The album's tracklist is composed of singles released by the band between 1988 and 1998 with two previously unreleased tracks: "Heat", a collaborative song with the South Korean pop singer Kim Hyun-joong, who once named B'z as his favorite Japanese musical act, and Kakushin, which is used as the opening theme of NTV's drama Kumo no Kaidan (雲の階段).

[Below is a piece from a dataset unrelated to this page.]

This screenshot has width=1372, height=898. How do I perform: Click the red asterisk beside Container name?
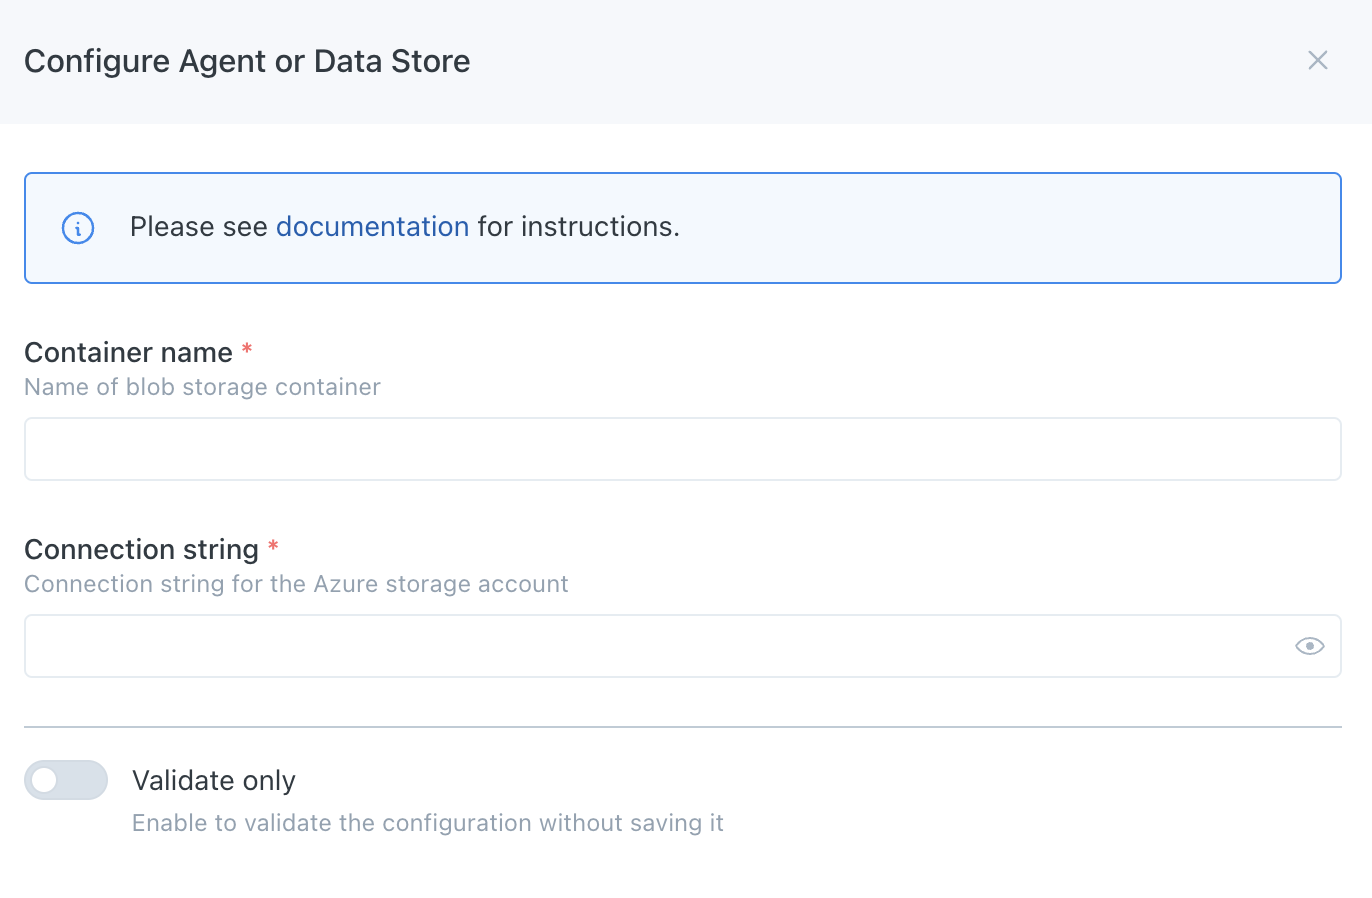247,350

A special edition copy of the album is also available. It includes a bonus DVD with all of the band's music videos for their first decade, most of which are available on DVD for the first time.

== Track listing ==

=== Disc 1 ===
1. "Dakara Sono Te o Hanashite" (だからその手を離して) - 3:49
2. "Kimi no Naka de Odoritai" (君の中で踊りたい) - 3:46
3. "Lady-Go-Round" - 4:22
4. "Be There" - 4:14
5. "Taiyō no Komachi Angel" (太陽の Komachi Angel) - 4:10
6. "Easy Come, Easy Go!" - 4:40
7. "Itoshii Hitoyo Good Night… " (愛しい人よ Good Night...) - 6:13
8. "Lady Navigation" - 6:09
9. "Alone" - 6:21
10. "Blowin'" - 3:56
11. "Zero"
12. "Ai no mama ni Wagamama ni Boku wa Kimi dake o Kizutsukenai" (愛のままにわがままに　僕は君だけを傷つけない) - 3:56
13. "Hadashi no Megami" (裸足の女神) - 4:27
14. "Don't Leave Me"

=== Disc 2 ===
1. "Motel" - 4:23
2. "Negai" (ねがい) - 3:30
3. "Love Me, I Love You" - 3:18
4. "Love Phantom" - 4:40
5. "Mienai Chikara ～Invisible One～" (ミエナイチカラ ～Invisible one～) - 4:29
6. "Move" - 3:47
7. "Real Thing Shakes" - 4:11
8. "Fireball" - 4:14
9. "Calling" - 5:56
10. "Liar! Liar!" - 3:21
11. "Samayoeru Aoi Dangan" (さまよえる蒼い弾丸) - 4:07
12. "Home" - 4:20
13. "Heat" (Kim Hyun-joong cover)
14. "Kakushin" (核心)

==Certifications==

| Region | Certification | Certified units/sales |
| Japan (RIAJ) | 2× Platinum | 500,000^{^} |
^{^} Shipments figures based on certification alone.